Feb 6, 2014
Flappy Bird is the game that has inexplicably taken over mobile gaming like a storm. It seems silly at first: it’s just an endless ‘flyer’ where players control a bird by tapping to flap its wings, propelling it upward to fly through pipes, getting a point for each set it flies through.
There is of course, the question of how Flappy Bird became a hit: no one really is entirely sure where the initial spark came from. I tried to talk out some of the theories yesterday on our Twitch channel.
I also set a satisfactory high score:
Dong Nguyen has claimed that the game’s success is entirely legitimate, and to a certain extent, it’s extremely possible and is true to a large degree. While the game didn’t become popular until a few months after its initial release, all it might have taken was for one person to find the game, share it with others, and from there, it takes off and gets into the charts, and from there the natural top charts circulation where something gets downloaded because it’s in the charts, along with the social sharing of the game helps it launch up to number one.

● Things to do
(1) In the Flappy Bird article, how does a player propel the bird upward?
(2) Summarize the Flappy Bird article in two sentences.

● Stored items
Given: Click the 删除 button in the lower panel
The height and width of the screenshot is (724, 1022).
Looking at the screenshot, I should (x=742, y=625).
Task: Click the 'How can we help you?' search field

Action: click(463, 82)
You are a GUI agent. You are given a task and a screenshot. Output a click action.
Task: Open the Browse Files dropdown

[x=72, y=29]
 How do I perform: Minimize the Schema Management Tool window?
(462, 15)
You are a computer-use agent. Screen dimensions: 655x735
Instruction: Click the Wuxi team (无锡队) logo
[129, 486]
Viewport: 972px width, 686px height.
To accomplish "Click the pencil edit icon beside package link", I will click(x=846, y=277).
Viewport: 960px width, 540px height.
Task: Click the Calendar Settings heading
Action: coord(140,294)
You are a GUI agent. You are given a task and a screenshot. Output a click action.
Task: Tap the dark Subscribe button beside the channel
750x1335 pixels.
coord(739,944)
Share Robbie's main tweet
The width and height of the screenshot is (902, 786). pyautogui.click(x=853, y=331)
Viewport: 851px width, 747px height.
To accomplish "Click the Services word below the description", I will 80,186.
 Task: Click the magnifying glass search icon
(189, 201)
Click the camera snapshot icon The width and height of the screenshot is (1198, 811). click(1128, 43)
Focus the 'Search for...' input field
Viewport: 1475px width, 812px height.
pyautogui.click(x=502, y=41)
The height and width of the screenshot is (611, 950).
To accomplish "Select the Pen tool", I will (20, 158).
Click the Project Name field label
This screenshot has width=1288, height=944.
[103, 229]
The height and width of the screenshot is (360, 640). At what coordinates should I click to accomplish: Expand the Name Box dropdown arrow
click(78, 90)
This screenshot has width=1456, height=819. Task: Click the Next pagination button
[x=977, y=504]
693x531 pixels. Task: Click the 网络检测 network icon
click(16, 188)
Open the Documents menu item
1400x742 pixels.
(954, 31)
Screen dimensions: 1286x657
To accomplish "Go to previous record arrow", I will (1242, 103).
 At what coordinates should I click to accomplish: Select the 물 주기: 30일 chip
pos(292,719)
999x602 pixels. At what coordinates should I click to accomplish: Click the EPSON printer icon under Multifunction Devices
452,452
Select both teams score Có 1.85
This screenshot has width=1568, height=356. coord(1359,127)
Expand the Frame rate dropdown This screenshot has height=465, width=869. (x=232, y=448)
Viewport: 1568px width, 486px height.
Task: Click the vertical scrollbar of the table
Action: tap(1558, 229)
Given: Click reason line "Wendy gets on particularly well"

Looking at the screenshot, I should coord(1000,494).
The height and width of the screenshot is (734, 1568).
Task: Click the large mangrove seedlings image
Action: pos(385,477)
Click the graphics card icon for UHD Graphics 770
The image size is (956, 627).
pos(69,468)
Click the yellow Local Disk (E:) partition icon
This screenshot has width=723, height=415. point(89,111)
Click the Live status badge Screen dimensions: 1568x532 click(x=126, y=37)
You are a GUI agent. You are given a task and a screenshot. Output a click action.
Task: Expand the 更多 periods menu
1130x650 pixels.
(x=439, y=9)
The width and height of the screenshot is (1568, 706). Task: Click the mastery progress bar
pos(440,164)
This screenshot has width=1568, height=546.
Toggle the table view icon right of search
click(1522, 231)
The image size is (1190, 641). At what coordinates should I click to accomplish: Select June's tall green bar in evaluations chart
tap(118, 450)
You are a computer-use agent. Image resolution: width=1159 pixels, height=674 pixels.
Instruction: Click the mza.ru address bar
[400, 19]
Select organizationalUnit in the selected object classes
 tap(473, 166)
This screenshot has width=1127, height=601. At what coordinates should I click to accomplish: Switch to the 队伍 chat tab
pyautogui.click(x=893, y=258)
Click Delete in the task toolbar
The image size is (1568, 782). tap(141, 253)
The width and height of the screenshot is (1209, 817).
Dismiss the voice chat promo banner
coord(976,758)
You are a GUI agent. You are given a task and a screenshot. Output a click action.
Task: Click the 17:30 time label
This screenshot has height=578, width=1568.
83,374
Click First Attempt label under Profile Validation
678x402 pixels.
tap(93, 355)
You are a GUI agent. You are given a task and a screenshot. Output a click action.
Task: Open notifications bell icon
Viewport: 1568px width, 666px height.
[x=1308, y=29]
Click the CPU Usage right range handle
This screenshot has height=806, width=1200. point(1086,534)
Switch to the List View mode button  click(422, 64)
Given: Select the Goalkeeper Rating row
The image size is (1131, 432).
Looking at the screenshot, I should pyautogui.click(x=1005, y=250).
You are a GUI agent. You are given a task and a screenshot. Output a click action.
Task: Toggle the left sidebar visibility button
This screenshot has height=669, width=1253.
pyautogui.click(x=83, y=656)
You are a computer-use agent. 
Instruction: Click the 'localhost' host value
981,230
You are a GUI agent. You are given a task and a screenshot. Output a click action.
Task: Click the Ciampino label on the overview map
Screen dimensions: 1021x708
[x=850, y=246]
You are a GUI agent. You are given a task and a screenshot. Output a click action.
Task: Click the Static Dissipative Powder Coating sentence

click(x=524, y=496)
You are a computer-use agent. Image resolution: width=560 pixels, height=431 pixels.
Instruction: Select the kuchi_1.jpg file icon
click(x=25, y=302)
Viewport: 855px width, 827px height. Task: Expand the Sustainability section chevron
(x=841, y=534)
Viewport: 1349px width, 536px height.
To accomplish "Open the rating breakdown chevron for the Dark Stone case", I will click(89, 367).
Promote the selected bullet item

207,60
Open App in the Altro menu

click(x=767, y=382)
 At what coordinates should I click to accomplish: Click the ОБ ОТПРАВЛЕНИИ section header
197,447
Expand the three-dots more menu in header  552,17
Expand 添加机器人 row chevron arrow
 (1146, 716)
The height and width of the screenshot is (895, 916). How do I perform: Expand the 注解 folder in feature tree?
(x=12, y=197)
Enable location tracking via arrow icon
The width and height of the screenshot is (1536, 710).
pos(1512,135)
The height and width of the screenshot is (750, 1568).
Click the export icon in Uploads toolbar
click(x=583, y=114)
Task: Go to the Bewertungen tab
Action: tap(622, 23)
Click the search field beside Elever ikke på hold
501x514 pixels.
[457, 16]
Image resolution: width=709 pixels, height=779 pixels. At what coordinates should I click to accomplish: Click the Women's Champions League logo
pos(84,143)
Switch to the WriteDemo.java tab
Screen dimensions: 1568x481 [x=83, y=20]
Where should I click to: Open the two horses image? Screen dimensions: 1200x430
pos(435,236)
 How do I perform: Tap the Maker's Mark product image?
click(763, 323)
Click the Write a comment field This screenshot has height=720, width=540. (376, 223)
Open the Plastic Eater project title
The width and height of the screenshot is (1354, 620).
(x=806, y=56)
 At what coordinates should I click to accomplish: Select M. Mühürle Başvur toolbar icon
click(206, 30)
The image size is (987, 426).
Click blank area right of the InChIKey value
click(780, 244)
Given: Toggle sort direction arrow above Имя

● Responses
(1) By tapping to flap its wings.

(2) Flappy Bird is an endless flyer that has taken over mobile gaming: players tap to flap a bird's wings and fly it through pipes, scoring a point for each set. No one is sure what first sparked its success, which Dong Nguyen claims is legitimate, and it may have started with one person sharing the game until chart placement and social sharing lifted it to number one.